Looking at the listing below, retype exactly the lines starting at the one containing "Cestas com Vinhos (74, 658)" and ending at the one containing "Cestas de Café da Manh (74, 485)", both included, and nothing else.

============

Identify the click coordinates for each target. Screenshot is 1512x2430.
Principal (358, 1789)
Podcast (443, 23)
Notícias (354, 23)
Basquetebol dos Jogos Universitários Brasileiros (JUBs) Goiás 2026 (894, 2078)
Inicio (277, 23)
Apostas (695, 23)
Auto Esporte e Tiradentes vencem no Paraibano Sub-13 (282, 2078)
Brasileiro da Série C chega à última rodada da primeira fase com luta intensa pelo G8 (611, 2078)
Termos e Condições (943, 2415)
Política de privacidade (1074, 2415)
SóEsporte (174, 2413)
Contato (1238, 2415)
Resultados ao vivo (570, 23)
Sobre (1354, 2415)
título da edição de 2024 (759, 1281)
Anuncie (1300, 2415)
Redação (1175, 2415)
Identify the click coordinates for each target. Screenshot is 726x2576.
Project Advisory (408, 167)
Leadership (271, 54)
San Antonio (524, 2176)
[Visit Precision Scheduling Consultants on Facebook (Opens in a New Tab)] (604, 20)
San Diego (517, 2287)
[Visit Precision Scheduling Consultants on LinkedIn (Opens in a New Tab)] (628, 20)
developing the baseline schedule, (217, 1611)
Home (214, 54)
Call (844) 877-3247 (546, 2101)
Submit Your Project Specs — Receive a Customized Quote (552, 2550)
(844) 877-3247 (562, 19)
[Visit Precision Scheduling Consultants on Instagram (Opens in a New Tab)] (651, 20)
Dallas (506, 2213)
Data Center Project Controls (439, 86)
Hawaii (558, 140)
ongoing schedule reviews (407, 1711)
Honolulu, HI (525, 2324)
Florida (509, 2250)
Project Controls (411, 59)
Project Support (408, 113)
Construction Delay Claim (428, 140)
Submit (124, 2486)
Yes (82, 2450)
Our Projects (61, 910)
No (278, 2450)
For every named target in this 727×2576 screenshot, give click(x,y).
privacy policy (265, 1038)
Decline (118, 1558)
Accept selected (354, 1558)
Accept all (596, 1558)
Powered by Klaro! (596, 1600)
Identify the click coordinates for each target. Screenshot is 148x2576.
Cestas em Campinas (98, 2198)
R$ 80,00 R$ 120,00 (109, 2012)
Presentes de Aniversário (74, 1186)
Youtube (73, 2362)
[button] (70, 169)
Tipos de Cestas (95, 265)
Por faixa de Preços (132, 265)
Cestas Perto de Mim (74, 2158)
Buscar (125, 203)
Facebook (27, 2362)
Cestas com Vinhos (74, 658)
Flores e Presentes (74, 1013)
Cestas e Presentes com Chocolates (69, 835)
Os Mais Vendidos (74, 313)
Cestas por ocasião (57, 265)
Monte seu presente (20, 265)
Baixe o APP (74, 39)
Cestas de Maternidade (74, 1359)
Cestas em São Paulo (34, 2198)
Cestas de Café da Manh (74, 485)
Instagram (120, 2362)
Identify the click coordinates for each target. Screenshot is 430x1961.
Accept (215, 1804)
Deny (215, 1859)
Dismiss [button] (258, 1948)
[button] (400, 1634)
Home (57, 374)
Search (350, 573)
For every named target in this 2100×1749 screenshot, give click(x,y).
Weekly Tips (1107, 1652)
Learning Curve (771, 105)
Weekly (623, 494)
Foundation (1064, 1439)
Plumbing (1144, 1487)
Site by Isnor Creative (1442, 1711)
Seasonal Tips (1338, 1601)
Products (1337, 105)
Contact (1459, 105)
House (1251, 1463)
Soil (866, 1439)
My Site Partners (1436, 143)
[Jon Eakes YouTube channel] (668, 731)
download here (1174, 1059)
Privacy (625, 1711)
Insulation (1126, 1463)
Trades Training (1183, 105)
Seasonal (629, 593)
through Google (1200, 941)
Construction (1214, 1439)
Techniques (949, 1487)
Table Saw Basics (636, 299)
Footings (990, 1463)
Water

============

- [Response]
Cestas com Vinhos (74, 658)
Flores e Presentes (74, 1013)
Cestas e Presentes com Chocolates (69, 835)
Os Mais Vendidos (74, 313)
Cestas por ocasião (57, 265)
Monte seu presente (20, 265)
Baixe o APP (74, 39)
Cestas de Maternidade (74, 1359)
Cestas em São Paulo (34, 2198)
Cestas de Café da Manh (74, 485)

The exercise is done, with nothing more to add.